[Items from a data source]
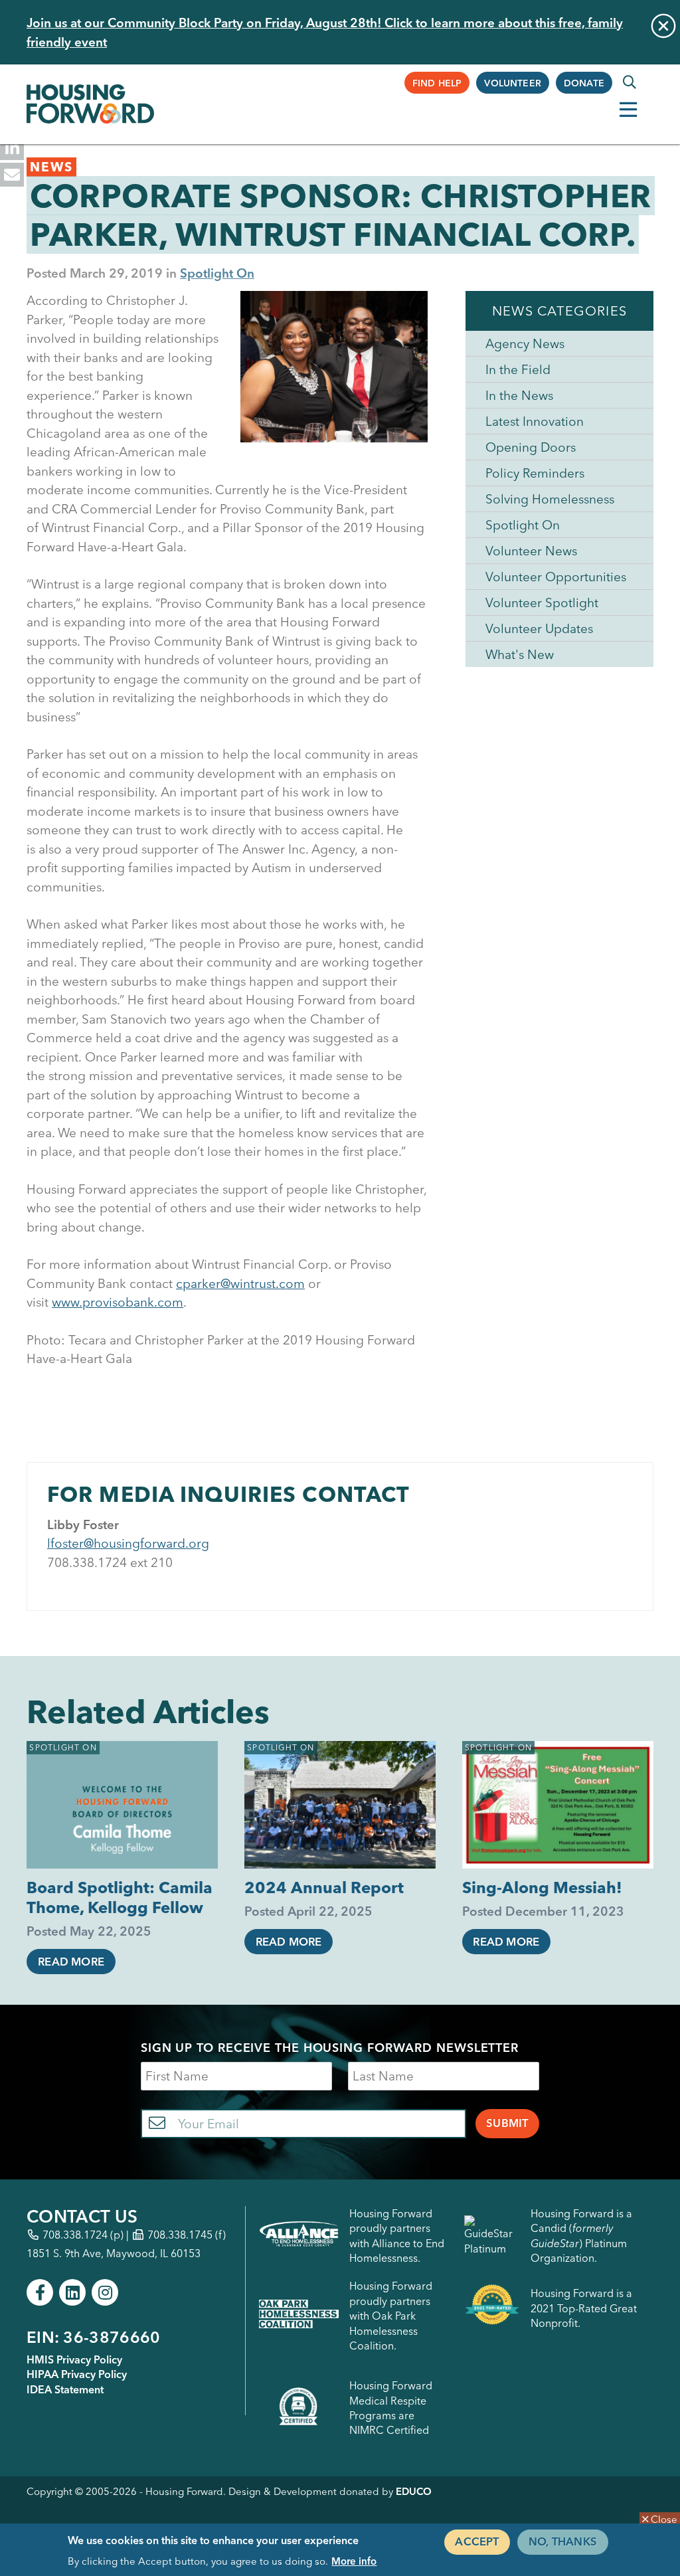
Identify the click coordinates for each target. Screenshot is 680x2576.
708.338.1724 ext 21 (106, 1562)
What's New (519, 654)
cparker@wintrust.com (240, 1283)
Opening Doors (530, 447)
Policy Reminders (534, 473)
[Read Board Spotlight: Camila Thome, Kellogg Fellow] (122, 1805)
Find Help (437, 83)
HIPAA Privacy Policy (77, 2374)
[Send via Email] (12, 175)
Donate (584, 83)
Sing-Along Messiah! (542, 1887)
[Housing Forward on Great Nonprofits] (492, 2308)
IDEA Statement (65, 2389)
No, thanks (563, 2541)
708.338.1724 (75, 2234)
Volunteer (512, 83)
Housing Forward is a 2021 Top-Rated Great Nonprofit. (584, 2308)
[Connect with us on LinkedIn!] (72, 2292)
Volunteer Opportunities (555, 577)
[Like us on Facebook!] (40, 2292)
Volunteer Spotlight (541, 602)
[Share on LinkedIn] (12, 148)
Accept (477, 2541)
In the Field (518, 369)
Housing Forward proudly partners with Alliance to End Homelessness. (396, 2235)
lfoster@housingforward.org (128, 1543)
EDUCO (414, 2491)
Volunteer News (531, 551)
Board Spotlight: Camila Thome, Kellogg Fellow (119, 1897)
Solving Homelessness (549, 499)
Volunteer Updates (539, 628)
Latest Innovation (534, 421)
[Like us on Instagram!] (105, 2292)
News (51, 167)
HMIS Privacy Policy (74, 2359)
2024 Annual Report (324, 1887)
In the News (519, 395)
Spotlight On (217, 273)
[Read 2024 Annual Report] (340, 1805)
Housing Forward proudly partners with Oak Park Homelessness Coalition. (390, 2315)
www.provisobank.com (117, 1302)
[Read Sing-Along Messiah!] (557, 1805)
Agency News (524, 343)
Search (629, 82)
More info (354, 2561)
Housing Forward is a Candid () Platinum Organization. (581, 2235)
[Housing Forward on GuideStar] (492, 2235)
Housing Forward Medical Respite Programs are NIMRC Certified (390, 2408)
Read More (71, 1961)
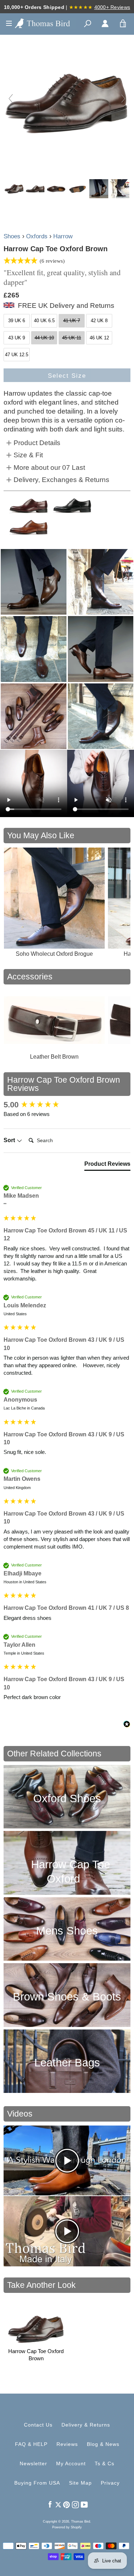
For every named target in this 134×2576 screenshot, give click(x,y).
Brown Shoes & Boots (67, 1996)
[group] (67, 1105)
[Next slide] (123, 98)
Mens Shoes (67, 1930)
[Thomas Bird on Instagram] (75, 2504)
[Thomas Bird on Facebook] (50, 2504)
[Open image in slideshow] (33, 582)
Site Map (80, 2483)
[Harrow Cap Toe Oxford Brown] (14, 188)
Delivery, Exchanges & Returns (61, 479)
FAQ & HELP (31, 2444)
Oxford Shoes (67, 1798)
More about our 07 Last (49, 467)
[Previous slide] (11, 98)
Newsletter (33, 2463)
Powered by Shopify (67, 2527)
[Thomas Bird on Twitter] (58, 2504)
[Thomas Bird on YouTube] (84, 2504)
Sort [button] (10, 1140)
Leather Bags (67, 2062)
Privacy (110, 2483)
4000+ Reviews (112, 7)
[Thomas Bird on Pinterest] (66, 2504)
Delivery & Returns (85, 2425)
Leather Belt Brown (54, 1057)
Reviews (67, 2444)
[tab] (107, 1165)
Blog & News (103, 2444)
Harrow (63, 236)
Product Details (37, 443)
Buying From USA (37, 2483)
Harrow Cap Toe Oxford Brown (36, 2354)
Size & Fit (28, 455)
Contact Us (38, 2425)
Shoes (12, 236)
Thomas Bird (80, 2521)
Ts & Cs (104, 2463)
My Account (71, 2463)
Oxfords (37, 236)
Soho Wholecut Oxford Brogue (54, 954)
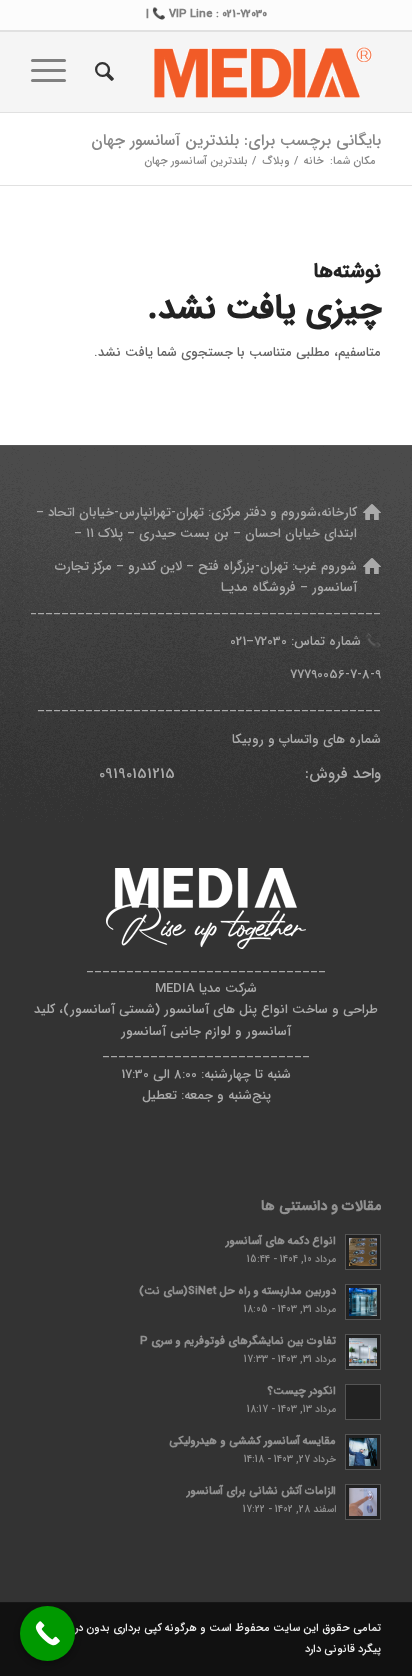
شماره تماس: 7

### What you are asked to do
Starting at the line above that contains "708.338.1724 ext 21 (106, 1562)", transcribe every line exactly through the line that contains "[Harrow Cap Toe Oxford Brown] (14, 188)", including that last one, and skip the pictures.

### Problem solution
708.338.1724 ext 21 (106, 1562)
What's New (519, 654)
cparker@wintrust.com (240, 1283)
Opening Doors (530, 447)
Policy Reminders (534, 473)
[Read Board Spotlight: Camila Thome, Kellogg Fellow] (122, 1805)
Find Help (437, 83)
HIPAA Privacy Policy (77, 2374)
[Send via Email] (12, 175)
Donate (584, 83)
Sing-Along Messiah! (542, 1887)
[Housing Forward on Great Nonprofits] (492, 2308)
IDEA Statement (65, 2389)
No, thanks (563, 2541)
708.338.1724 (75, 2234)
Volunteer (512, 83)
Housing Forward is a 2021 Top-Rated Great Nonprofit. (584, 2308)
[Connect with us on LinkedIn!] (72, 2292)
Volunteer Opportunities (555, 577)
[Like us on Facebook!] (40, 2292)
Volunteer Spotlight (541, 602)
[Share on LinkedIn] (12, 148)
Accept (477, 2541)
In the Field (518, 369)
Housing Forward proudly partners with Alliance to End Homelessness. (396, 2235)
lfoster@housingforward.org (128, 1543)
EDUCO (414, 2491)
Volunteer News (531, 551)
Board Spotlight: Camila Thome, Kellogg Fellow (119, 1897)
Solving Homelessness (549, 499)
Volunteer Updates (539, 628)
Latest Innovation (534, 421)
[Like us on Instagram!] (105, 2292)
News (51, 167)
HMIS Privacy Policy (74, 2359)
2024 Annual Report (324, 1887)
In the News (519, 395)
Spotlight On (217, 273)
[Read 2024 Annual Report] (340, 1805)
Housing Forward proudly partners with Oak Park Homelessness Coalition. (390, 2315)
www.provisobank.com (117, 1302)
[Read Sing-Along Messiah!] (557, 1805)
Agency News (524, 343)
Search (629, 82)
More info (354, 2561)
Housing Forward is a Candid () Platinum Organization. (581, 2235)
[Housing Forward on GuideStar] (492, 2235)
Housing Forward Medical Respite Programs are NIMRC Certified (390, 2408)
Read More (71, 1961)
For every named target in this 134×2576 screenshot, give click(x,y).
Brown Shoes & Boots (67, 1996)
[group] (67, 1105)
[Next slide] (123, 98)
Mens Shoes (67, 1930)
[Thomas Bird on Instagram] (75, 2504)
[Thomas Bird on Facebook] (50, 2504)
[Open image in slideshow] (33, 582)
Site Map (80, 2483)
[Harrow Cap Toe Oxford Brown] (14, 188)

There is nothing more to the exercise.